Несмотря на удерживаемое публично фиксируемой идейной эволюцией «критических марксистов» их внешнее единство как «направления», С., Туган-Барановский, Булгаков, Кистяковский, их младшие коллеги Бердяев и Франк, в общем, несмотря на тогдашние отношения Бердяева и Франка к С. как учеников к учителю, отнюдь не были партией (их общей партией была так и не консолидировавшаяся русская социал-демократия), сектой, клубом единомышленников: они, скорее, были товарищами по интеллектуальном поиску в сторону от первоначального догматизма к широко расцветшему в лоне немецкой социал-демократии разнообразию экономической, социальной, исторической и философской науки, к которой они лично имели непосредственное соприкосновение как авторы, переводчики и редакторы. Это вовсе не снижало градуса их взаимной критики и острых разногласий, которым они, однако, не были склонны придавать политического или партийного звучания: например, С. остро полемизировал с Булгаковым, Булгаков — с Туган-Барановским и т. д.
Сославшись на болезнь жены[191] С., запросил паспорт на выезд за границу и получил его 4 декабря 1901 года — с ним С. отправился с визитами по европейским социал-демократическим вождям и, наконец, договорился о том, что нелегальный для России социал-либеральный журнал «Освобождение» будет печататься в Германии, в Штутгарте, в партийной типографии СДПГ.
В январе в Швейцарии и Германии С. провёл серию дружеских встреч с марксистами-эмигрантами Аксельродом, Воденом, Засулич, Крупской, местными гуру Каутским, Г. Брауном. 20 мая 1902 С. окончательно разорвал свои легальные связи с России, подав в Совет присяжных поверенных Округа Санкт-Петербургской Судебной палаты заявление о выходе «из состава помощников присяжных поверенных»[192], в который он вступил, видимо, ещё в 1895 году по окончании экстерном юридического факультета Санкт-Петербургского университета.

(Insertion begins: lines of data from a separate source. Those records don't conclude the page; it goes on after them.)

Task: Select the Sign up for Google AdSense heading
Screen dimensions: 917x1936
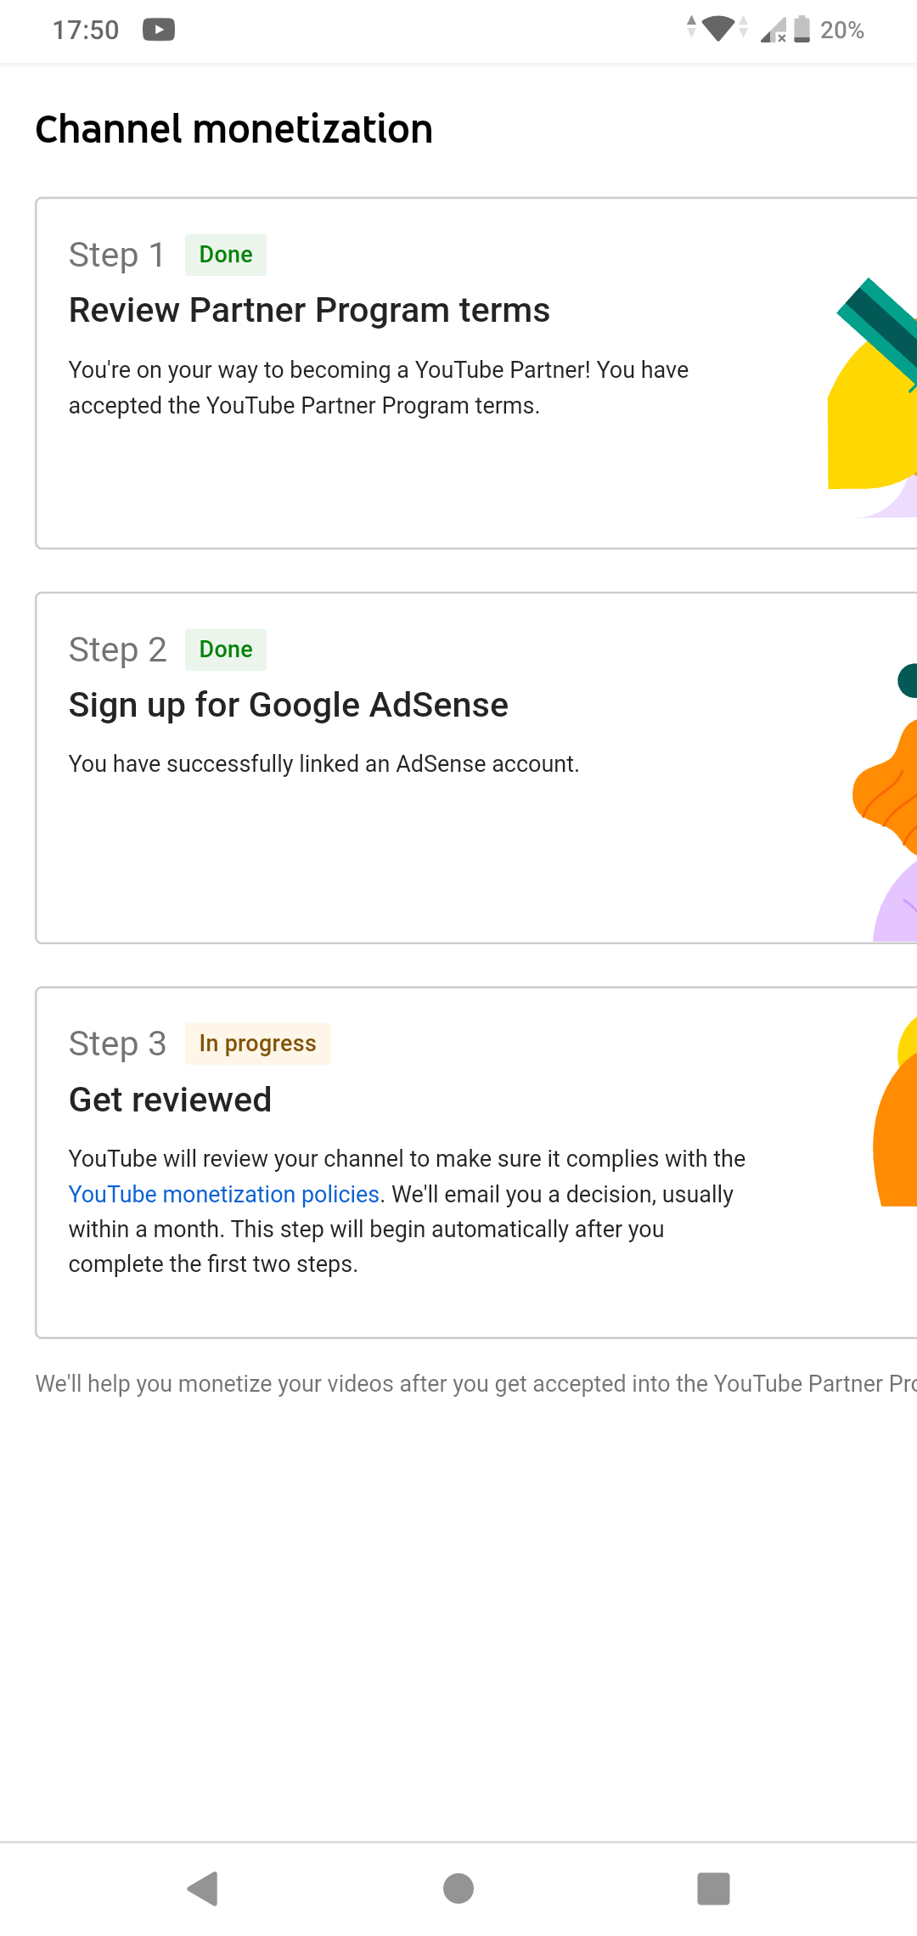Action: coord(289,705)
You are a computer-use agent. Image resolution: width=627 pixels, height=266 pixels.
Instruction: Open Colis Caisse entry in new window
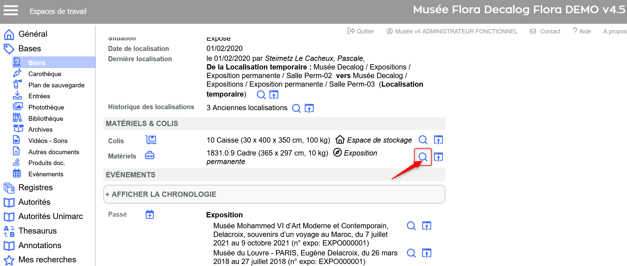pyautogui.click(x=438, y=140)
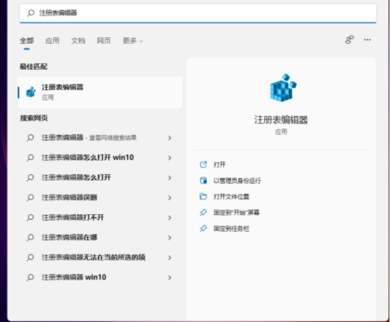Expand the 更多 dropdown filter
The image size is (390, 322).
click(x=132, y=41)
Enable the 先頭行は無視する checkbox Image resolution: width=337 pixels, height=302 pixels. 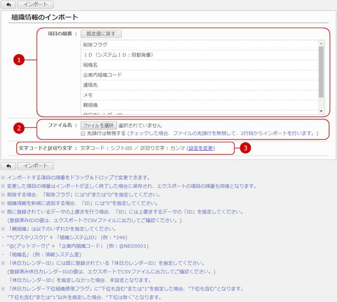[x=83, y=133]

В апреле 1902 планы С. стали известны русской полиции, 1 июня 1902 Департамент полиции выпустил циркуляр, согласно которому С. должен быть немедленно арестован при появлении в России[193], а 18 июня (1 июля) 1902 вышел в свет первый номер журнала.
Бернштейнианский ревизионизм и острая борьба с ним стали ложными целями во внутрипартийной полемике марксистов, уведя внимание от главной перемены исторического момента: русская левая интеллигенция массово начала сосредотачиваться не вокруг доктринальных дискуссий марксистов, а вокруг внятного дела политического освобождения, внепартийное знамя которого подняло «Освобождение» С., и вокруг сети распространения которого в России уже в начале 1904 сложился лево-либеральный «Союз Освобождения» (внутри руководящего ядра которого было ясно заметно присутствие социалистов-идеалистов4). Под эту широкую коалицию С. и его «идеалистическое направление» (особенно в журнале Булгакова и Бердяева «Новый Путь» осенью 1904 и «Вопросы Жизни» в 1905 году) и стремились сформировать «новое мировоззрение», придающее обескрыленной практике социалистической борьбы новые идеалистические горизонты. Получалось, что идейный поиск представлял больший смысл не для спасения социал-демократии от оппортунизма, а для идейного достраивания современного русского либерализма на основе социал-либерального идеализма, над которым потрудились «Проблемы идеализма» и «идеалисты». В 1903 году С. привлёк известного марксиста-аграрника Булгакова к составлению аграрной программы либеральной оппозиции, давшей начало «Союзу Освобождения», а сам настоял на подготовке программы по рабочему вопросу, во всех своих положениях бывшей программой государственного социализма.